Setting Boundaries: After-Hours Communication Policy
Prompt
Help me craft a clear after-hours communication policy to set expectations with my clients. The policy should outline my standard business hours and explain how I handle communications outside those hours. It needs to politely state when I am available for calls or emails, what clients should do if they have an urgent issue after hours, and how I prioritize work-life balance to deliver better service during work times. The tone should be professional yet friendly, making it clear this policy benefits both me and the client. Provide the policy as a brief paragraph or a set of bullet points I can include in welcome packets or contracts.
Instructions:
- Provide specifics in your prompt input such as your typical office hours (e.g., “Monday–Friday, 9 AM – 6 PM [Timezone]”) and whether you allow any emergency contact. For example: “...outside those hours I generally do not respond until the next business day, except in true emergencies via phone.” This ensures the AI-generated policy matches your availability.
- Decide on the tone and strictness level you want. If you want a very firm boundary, you might add “no exceptions to this policy” in the prompt. For a softer tone, include a line like “thank you for understanding the need for personal time.”
- If you have encountered issues like clients texting late at night, mention it to have the AI specifically address that medium (“please note I do not monitor text messages after hours”). The more context, the more comprehensive the policy will be.
- Once the policy text is generated, you can tweak it and then run it by an existing client or colleague for feedback on clarity. Re-run the prompt with any changes (e.g., “make it shorter,” “add a line about weekend emergency rates”) until you have a version you’re happy with.
Tips:
- Include this policy wherever it’s most visible: for instance, in your client onboarding email, in the contract under a “Communication” section, or even in your email signature (“Replies: M-F 9-6 CET”). Setting the expectation early prevents 90% of after-hour boundary violations.
- Use tools to help enforce boundaries. For example, if you draft emails at 11 PM, schedule them to send at 8 AM the next day so clients don’t get used to instant replies at night. Consistency is key – if you make one exception, clients may expect it again.

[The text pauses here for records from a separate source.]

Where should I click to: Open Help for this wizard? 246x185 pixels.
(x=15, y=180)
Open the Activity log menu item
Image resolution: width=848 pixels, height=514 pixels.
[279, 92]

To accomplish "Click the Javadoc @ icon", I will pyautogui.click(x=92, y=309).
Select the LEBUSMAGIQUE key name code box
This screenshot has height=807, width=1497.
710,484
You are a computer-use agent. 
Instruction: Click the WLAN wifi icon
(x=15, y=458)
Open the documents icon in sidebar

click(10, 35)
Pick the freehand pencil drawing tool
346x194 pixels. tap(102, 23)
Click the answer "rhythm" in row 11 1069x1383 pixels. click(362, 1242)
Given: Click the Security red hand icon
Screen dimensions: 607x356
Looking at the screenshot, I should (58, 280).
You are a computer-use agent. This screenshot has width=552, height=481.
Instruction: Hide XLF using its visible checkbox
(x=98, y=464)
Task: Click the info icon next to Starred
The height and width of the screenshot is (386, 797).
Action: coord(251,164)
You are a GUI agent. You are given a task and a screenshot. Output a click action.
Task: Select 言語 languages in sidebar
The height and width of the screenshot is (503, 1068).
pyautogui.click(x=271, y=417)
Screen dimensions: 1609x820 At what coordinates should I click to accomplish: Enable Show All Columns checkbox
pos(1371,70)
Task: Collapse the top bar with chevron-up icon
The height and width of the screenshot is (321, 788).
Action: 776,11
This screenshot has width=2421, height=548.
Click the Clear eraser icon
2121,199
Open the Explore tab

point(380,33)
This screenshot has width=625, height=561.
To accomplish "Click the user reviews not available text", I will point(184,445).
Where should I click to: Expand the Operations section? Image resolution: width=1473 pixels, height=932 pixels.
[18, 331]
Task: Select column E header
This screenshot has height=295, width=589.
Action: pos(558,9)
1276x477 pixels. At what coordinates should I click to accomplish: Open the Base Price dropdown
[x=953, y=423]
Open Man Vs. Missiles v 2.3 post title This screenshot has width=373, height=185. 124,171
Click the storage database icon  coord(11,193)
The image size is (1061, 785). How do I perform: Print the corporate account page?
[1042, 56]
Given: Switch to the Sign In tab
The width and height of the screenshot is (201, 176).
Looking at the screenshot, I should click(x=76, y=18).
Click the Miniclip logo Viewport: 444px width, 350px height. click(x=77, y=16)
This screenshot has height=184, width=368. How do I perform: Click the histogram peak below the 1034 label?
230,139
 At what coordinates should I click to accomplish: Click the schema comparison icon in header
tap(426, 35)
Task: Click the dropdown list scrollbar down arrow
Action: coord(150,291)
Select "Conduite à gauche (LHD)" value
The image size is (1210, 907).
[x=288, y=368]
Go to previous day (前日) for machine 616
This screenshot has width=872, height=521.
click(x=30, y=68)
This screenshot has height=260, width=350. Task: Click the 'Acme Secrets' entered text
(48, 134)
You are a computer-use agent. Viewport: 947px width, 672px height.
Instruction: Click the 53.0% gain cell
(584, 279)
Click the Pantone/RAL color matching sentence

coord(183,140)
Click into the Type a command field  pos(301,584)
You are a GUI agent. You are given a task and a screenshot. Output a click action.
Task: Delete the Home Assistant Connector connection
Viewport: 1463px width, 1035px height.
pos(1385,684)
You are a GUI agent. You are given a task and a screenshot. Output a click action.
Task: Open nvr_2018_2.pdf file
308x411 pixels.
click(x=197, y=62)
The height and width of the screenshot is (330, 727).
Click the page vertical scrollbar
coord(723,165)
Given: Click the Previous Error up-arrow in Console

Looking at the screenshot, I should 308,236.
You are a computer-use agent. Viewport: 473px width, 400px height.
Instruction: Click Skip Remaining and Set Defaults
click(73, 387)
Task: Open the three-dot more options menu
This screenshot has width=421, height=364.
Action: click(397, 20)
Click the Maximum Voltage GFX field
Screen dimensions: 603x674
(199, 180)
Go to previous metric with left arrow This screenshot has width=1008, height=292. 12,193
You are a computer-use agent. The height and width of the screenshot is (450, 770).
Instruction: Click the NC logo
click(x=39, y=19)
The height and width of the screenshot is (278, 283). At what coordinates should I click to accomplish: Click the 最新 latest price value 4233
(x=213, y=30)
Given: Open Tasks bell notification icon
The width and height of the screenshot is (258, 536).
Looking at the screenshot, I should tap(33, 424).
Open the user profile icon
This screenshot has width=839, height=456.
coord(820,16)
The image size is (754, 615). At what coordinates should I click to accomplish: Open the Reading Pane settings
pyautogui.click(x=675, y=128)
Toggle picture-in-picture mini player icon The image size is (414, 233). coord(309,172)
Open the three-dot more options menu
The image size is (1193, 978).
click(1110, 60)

- If a client repeatedly ignores your policy, have a direct but polite conversation reinforcing it. In rare cases, you may decide such a client isn’t a good fit for you long-term. Protecting your time is protecting your business’s health – it prevents burnout and ensures you can continue to deliver quality (and paid) work.
- Remember that setting boundaries with clients leads to better clients and a more profitable business. By training your clients to respect your time, you’ll attract and retain those who value your professionalism, allowing you to do your best work during normal hours.